TASK ITEM: From the line containing "Given: Click the ISO 10218 title" through the last line of the listing, output each line exactly as it stands. Omit pictures.

MATERIAL SUPPLIED:
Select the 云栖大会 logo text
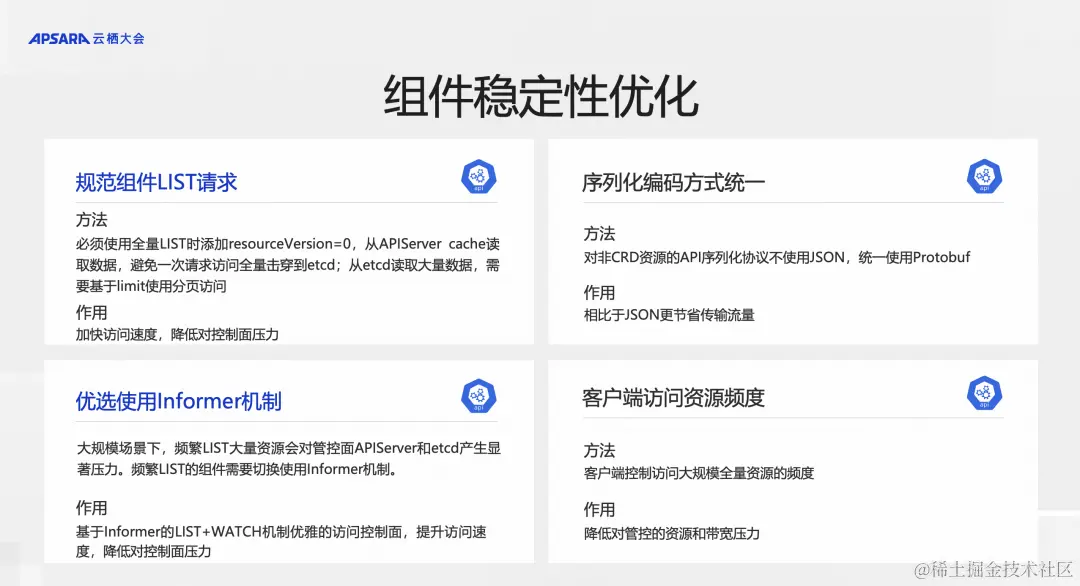This screenshot has width=1080, height=586. tap(120, 38)
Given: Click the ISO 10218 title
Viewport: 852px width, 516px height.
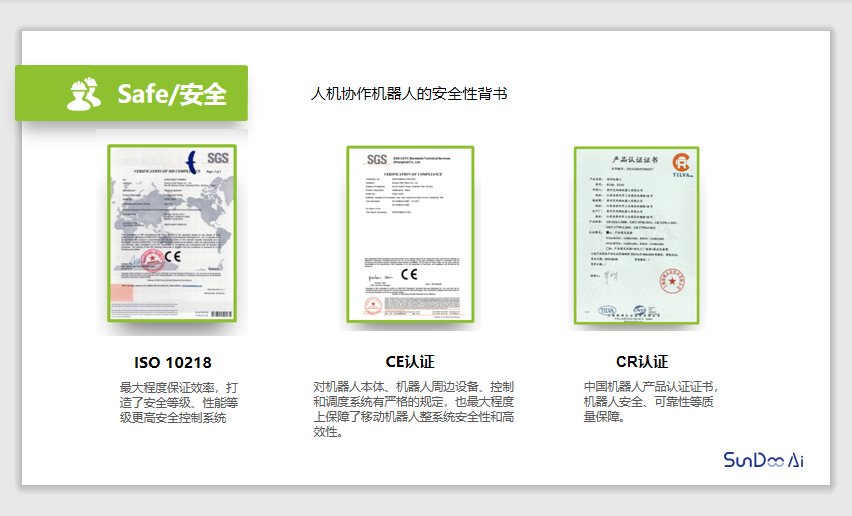Looking at the screenshot, I should point(172,362).
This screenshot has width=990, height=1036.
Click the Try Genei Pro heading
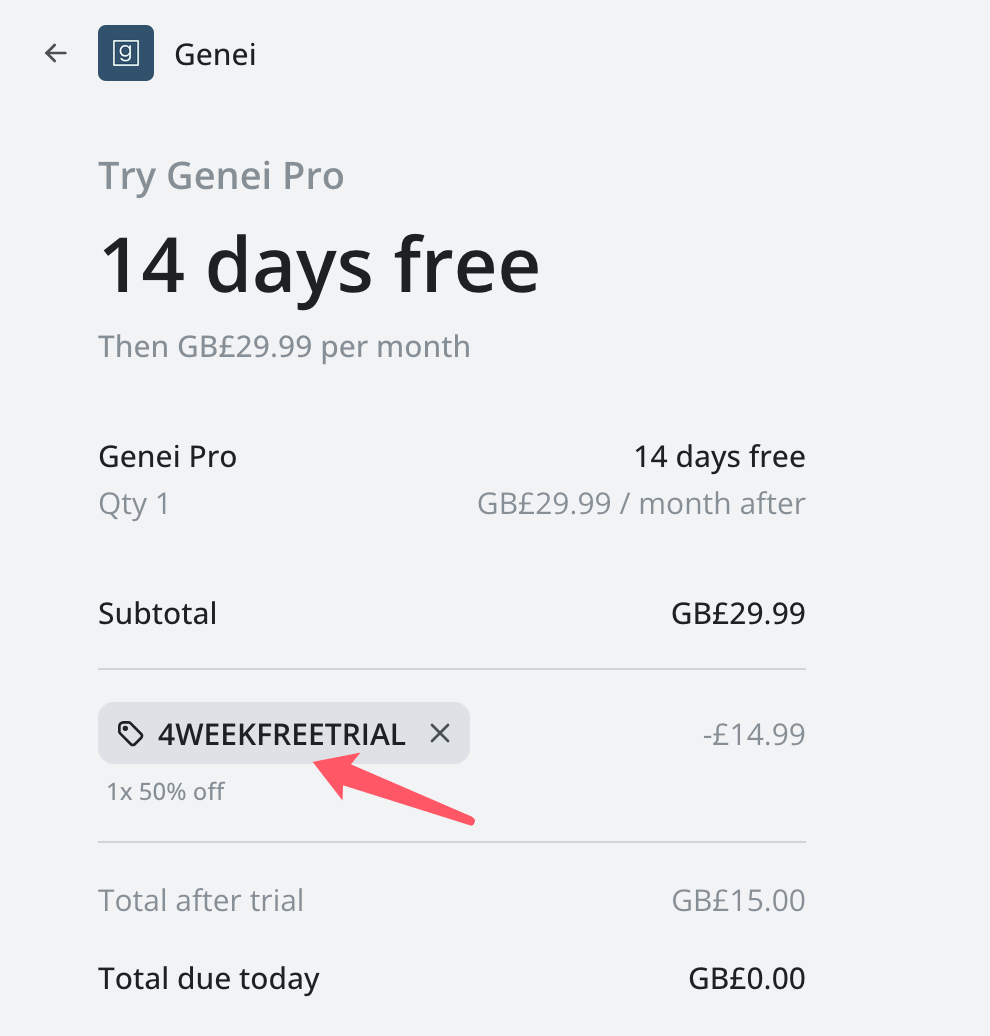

SOLUTION:
Given: Click the ISO 10218 title
Viewport: 852px width, 516px height.
Looking at the screenshot, I should point(172,362).
This screenshot has width=990, height=1036.
Click the Try Genei Pro heading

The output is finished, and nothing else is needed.